As versões citadas por Débora integram a argumentação da defesa, que diz que o jovem estava trabalhando como entregador durante o momento do crime. A Ponte conversou com Matheus Silva dos Santos, 28 anos, dono da hamburgueria na qual João tinha começado a trabalhar em 25 de julho, dois dias antes do sequestro. Os dois se conheceram no dia 20 daquele mês no hospital Ermelino Matarazzo, porque as mães de seus filhos, que haviam acabado de nascer, ficaram internadas no mesmo quarto.
“Ele disse que trabalhava com entregas e que estava sem serviço, aí eu falei que ele podia começar comigo no domingo. Ele foi normalmente. No segundo dia de trabalho dele, que foi na terça porque segunda eu não abro, foi o dia do assalto. Ele foi trabalhar normalmente, não teve nenhuma ausência além de meia hora, vinte minutos, que era o tempo das entregas. Entrou às 18h e saiu meia noite”, conta Matheus.

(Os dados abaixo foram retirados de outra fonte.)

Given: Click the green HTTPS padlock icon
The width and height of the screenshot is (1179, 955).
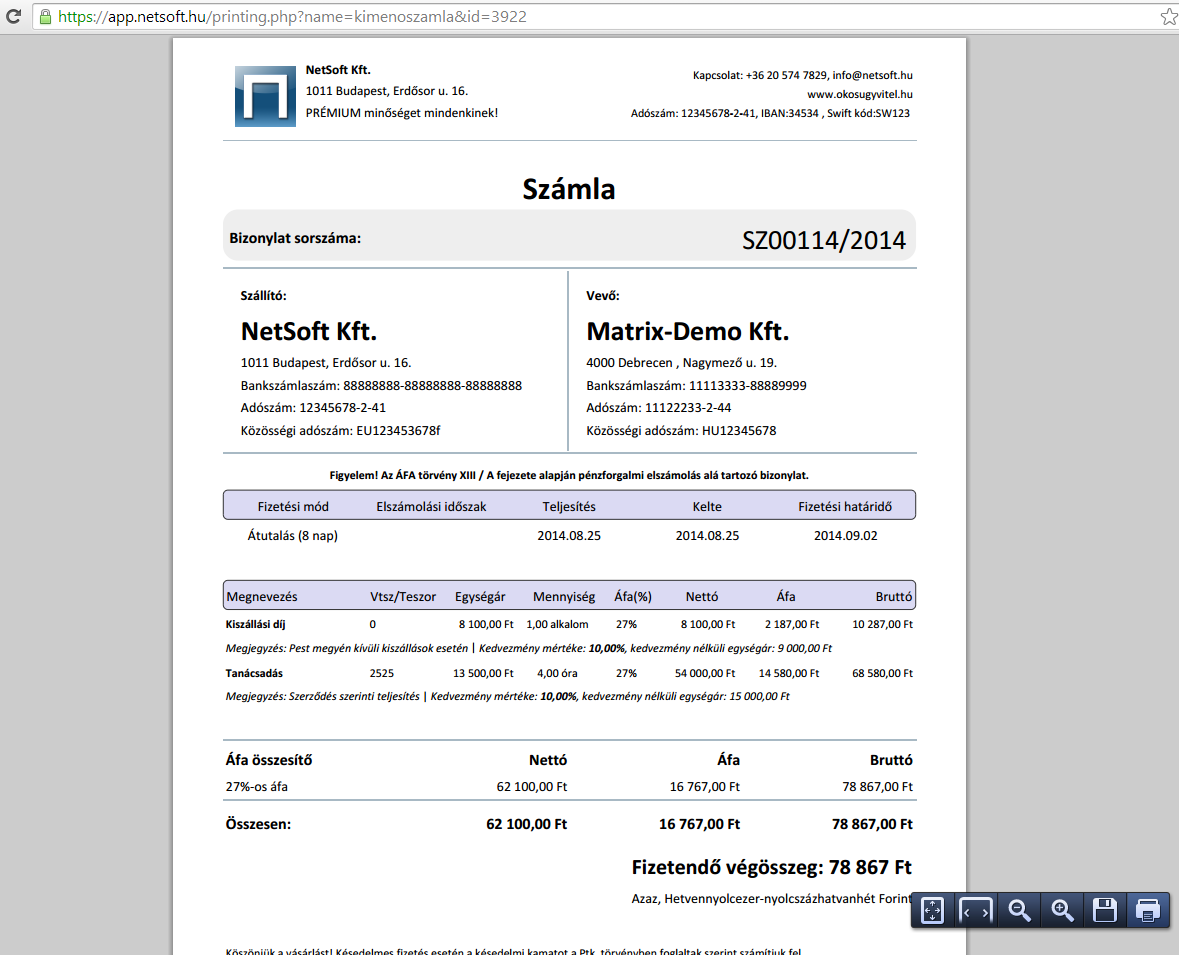Looking at the screenshot, I should pos(44,17).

Como o sequestro durou sete horas, a defesa de João alega que ele não teria tido como participar. Além disso, a própria vítima declarou, durante a investigação, que no dia seguinte ao crime foi abordado pelo amigo menor de idade para realizar o desbloqueio de um celular, pelo que teria recebido R$ 150.

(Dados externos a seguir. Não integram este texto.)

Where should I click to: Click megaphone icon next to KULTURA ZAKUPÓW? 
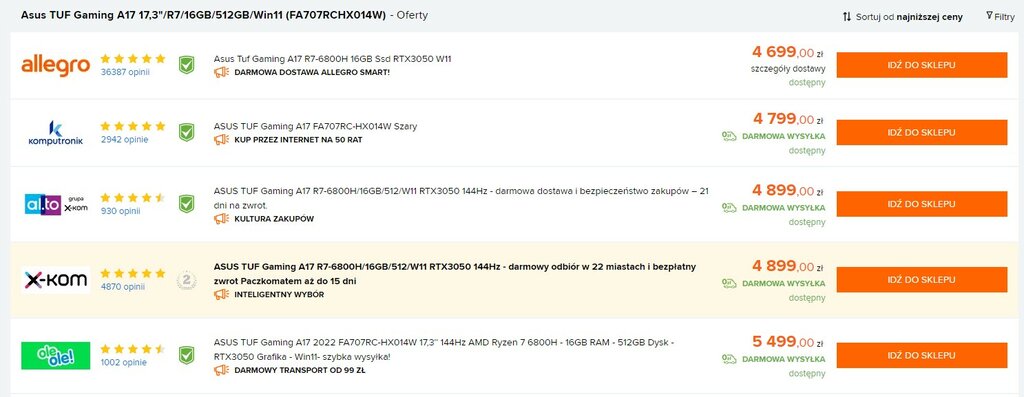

No termo de declarações assinado pelo delegado Tárcio Severo, consta que o réu informou que “no dia seguinte, por volta das 11:00 horas da manhã, seu amigo Julio chegou em sua residência portando um aparelho celular Iphone solicitando para que o declarante desbloqueasse a senha icloud para que Julio pudesse vendê-lo. […] Indagado a Julio sobre a origem daquele aparelho sendo afirmado por ele, que aquele aparelho é fruto de um sequestro relâmpago, praticado no dia anterior. Declara que recebeu R$150,00 reais para efetuar o desbloqueio do aparelho”.

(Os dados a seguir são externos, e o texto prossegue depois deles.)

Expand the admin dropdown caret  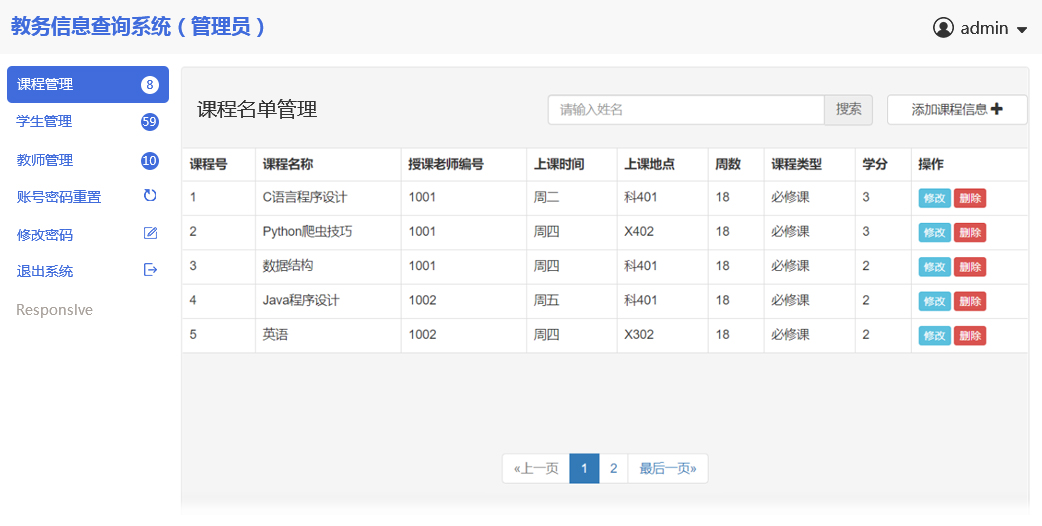(1022, 30)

Em 16 de dezembro de 2022, a 27ª Vara Criminal do TJ o condenou a doze anos, cinco meses e 10 dias de reclusão pelos crimes de sequestro, extorsão e corrupção de menores. A defesa disse que entrará com recurso.
Outro lado
Questionada sobre a forma como se deu o reconhecimento, a Secretaria da Segurança Pública de São Paulo (SSP-SP) respondeu com a seguinte nota por meio da Fator F, assessoria de imprensa terceirizada:
“A Polícia Civil esclarece que o reconhecimento dos dois suspeitos citados pela reportagem foi feito com base nas normas dispostas na lei e o inquérito foi relatado e apresentado para a Justiça na época.”
Procurado, o MP-SP não quis se manifstar sobre o caso. O TJSP, por sua vez, alegou que “magistrados não podem se manifestar fora dos autos, por vedação da Lei Orgânica da Magistratura”.